- [What needs to be done]
Wherever "computer" appears in a line of the records below, count that line, and report only the number.
*** Data records Section Begins ***
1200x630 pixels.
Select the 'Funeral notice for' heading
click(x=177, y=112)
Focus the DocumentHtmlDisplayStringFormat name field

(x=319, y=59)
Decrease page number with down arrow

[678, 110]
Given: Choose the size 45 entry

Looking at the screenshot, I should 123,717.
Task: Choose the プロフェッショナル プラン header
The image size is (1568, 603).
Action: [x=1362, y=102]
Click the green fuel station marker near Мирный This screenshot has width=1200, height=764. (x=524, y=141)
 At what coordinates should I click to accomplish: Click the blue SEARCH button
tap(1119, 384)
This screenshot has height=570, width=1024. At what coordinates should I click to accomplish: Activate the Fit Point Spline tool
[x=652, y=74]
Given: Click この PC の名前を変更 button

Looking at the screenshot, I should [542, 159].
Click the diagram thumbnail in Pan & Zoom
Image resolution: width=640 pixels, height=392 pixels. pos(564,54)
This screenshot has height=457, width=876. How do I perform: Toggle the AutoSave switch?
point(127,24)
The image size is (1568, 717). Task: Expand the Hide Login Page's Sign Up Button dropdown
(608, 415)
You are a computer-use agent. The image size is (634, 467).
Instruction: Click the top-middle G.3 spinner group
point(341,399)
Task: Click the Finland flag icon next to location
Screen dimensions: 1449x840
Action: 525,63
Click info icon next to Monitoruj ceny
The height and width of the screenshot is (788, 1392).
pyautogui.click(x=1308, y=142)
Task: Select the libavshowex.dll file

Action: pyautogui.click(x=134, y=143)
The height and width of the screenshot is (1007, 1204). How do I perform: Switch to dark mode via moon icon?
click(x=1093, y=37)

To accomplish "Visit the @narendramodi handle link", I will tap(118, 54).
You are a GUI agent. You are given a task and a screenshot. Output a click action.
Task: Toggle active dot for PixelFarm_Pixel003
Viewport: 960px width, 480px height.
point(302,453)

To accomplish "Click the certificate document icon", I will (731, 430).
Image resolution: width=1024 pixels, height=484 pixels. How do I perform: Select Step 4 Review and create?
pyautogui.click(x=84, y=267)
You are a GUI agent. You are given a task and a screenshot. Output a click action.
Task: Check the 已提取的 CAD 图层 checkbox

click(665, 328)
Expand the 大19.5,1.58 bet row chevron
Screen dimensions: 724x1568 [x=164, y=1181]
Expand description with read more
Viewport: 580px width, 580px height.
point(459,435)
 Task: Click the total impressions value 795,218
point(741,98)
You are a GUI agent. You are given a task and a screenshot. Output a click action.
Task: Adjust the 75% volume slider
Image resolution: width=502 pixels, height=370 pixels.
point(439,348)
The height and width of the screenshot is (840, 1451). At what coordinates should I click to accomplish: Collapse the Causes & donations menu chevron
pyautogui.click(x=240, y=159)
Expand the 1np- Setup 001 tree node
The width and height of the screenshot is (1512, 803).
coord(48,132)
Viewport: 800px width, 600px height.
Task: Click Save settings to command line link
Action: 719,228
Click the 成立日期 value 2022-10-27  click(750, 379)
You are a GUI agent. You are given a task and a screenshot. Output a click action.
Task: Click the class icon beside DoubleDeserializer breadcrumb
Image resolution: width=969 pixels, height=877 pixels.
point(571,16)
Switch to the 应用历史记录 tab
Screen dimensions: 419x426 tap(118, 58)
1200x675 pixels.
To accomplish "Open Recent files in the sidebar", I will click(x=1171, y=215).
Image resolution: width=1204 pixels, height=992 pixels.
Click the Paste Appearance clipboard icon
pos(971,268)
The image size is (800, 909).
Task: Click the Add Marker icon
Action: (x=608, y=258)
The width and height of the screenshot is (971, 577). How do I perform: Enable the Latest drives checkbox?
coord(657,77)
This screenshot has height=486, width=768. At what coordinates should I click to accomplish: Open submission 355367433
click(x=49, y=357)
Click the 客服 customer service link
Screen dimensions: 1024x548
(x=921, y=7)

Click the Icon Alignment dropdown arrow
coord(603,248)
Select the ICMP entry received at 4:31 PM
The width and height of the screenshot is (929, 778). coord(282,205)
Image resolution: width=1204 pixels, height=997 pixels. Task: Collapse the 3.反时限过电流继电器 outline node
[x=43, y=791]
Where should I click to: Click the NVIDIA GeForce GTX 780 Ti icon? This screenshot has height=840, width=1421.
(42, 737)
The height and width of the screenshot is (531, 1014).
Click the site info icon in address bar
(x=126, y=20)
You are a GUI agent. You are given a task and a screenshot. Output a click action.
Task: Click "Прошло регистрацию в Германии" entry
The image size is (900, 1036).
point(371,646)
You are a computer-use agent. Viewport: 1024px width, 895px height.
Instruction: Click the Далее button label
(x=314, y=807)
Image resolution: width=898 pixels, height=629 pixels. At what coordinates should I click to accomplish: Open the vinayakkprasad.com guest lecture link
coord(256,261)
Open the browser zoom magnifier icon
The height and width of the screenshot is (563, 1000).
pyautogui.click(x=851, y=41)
*** Data records Section Ends ***
- [Finished task]
2